Take a mixing bowl and add the salt, flour and the dried yeast. Then add the butter and the water.  Mix with your hands to bring the mixture together. Gradually add the remaining water until all the flour is mixed in. Knead the dough for 5-10 minutes. When the dough feels smooth and silky, place it back in the mixing bowl, cover it with a warm tea towel and leave it in a warm place to double in size while you get on with the filling.

Cut the aubergine length ways in half. Slash a criss-cross of cuts into the flesh, reaching almost down to the skin. Place skin side down in a baking tray. Brush over a little olive oil then bake at 200°C for 25 minutes or until completely soft. Remove from the oven and scrape the flesh out into a mixing bowl. Crumble in the feta and stir in the chopped thyme leaves. Season to taste.

Stuffed Flatbread Feta

Pinched Flatbread

Tip the dough on to a floured surface, fold repeatedly until all the air is knocked out of it, then tear it into 6 equal pieces. Roll each piece into a ball. Make an small hollow in the middle of each ball of dough and put a heaped teaspoon of the aubergine mixture into the hollow. Pinch the dough over to seal. Do the same process again with the remaining 6 dough balls

Lightly flour your work surface and flatten a dough ball with a rolling pin into a disc about 16cm in diameter. Place the flatbreads onto a baking sheet in a warm place for 10 – 15 minutes. Now I know what you’re thinking “Hey, you said no waiting!”. Well it’s technically not waiting. You’ll need to look for your heavy-based frying pan, rub it very lightly with a little olive oil and bring up to a medium heat. That takes 15 minutes right!?

Flatbreads Many

Place two or three flatbreads into the pan or straight onto a BBQ at a time and cook them for 3-4 minutes. Once they have started to brown, turn them over and cook the other side. Eat immediately.

A Simple Sunday Loaf

Sometimes the simple things are best. Take bread for example. It’s Sunday morning and you wake up after a slightly longer slumber than in the week. You pop down the shops for the Sunday paper, switch the kettle on and get on with with making a lazy Sunday breakfast. Toast with jam, maybe a classic bacon sandwich or even scrambled eggs on toast. Either way it all normally starts with the perfect loaf of bread, right?

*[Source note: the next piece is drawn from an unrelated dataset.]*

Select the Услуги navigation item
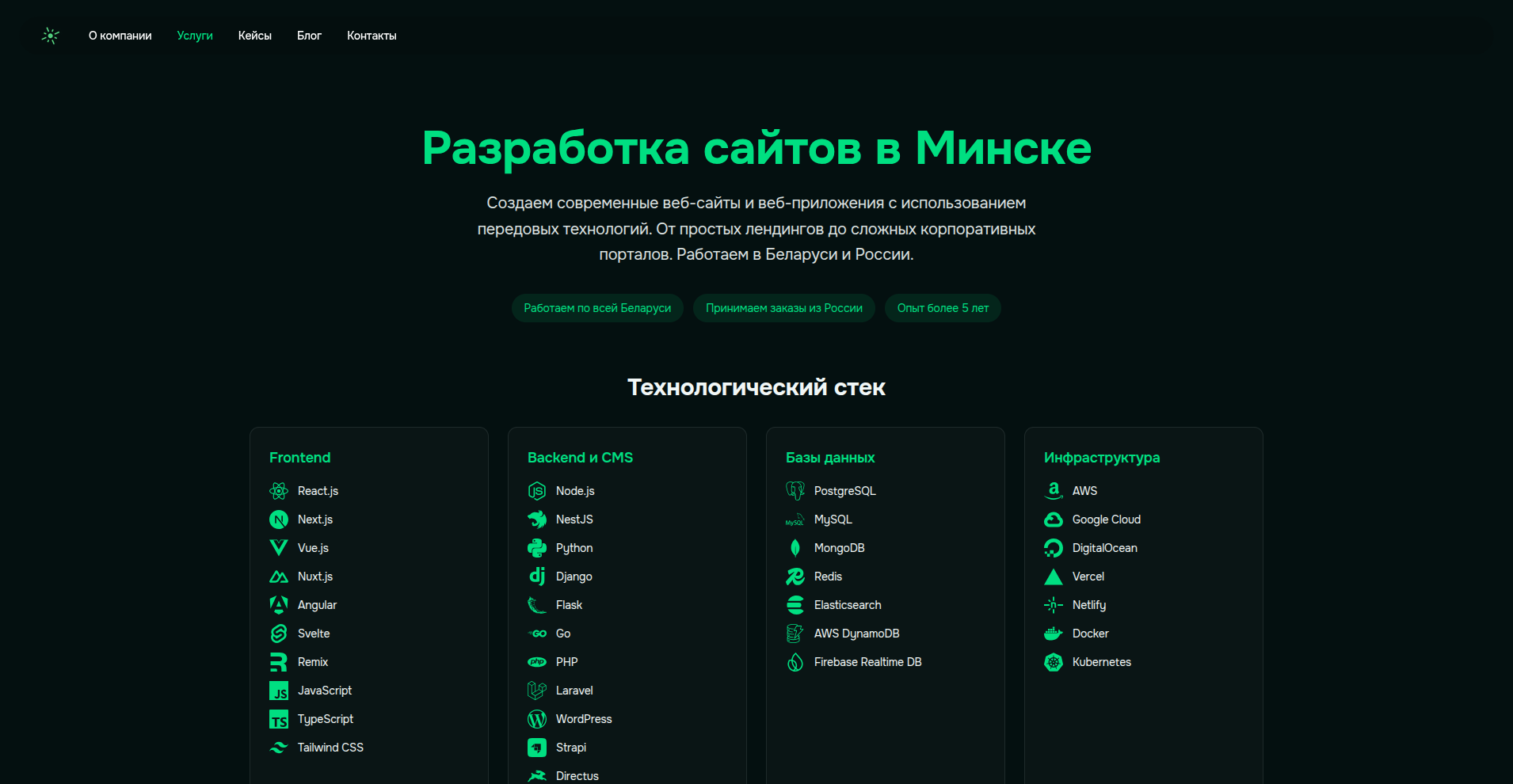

So how about making your own loaf and going for a flash Sunday morning breakfast? Surprisingly it’s actually not as hard as you would think. Time consuming? ….erm, yes, but the rewards for making this simple loaf are well worth it.

Dough Web

Risen Dough Web

What you’ll need?
560g organic white flour
10g sea salt
20ml sunflower oil
5g dried yeast
300ml tepid water

With a fork, stir the yeast and sunflower oil into the water and empty the contents into a bowl already filled with the flour and salt. Mix the ingredients together, then turn the dough onto a floured surface and knead for 15 minutes. You’re looking for a smooth and elastic dough. Pop the the dough back into the bowl and cover with cling film. Leave in a warm place for an hour.

floured dough web

Remove the dough from the bowl and gently re-shape to fit evenly into a well oiled loaf tin. Dust with flour, cover with cling film and leave for another hour.  Make sure it’s a warm place so the dough rises. After you’re about 30 minutes into the final proofing crank the oven up as high as it goes. Aim for around 240° if you can. Before adding to the oven, slash the top of the loaf  and give it a gentle spray of water. This will give you a lovely crispy crust.

Sliced Dough Web

After 10 minutes drop the oven temperature down to 210° and bake till golden all over. Let the smell fill your home and gloat in the glory that you made this awesome Sunday loaf. Simple eh!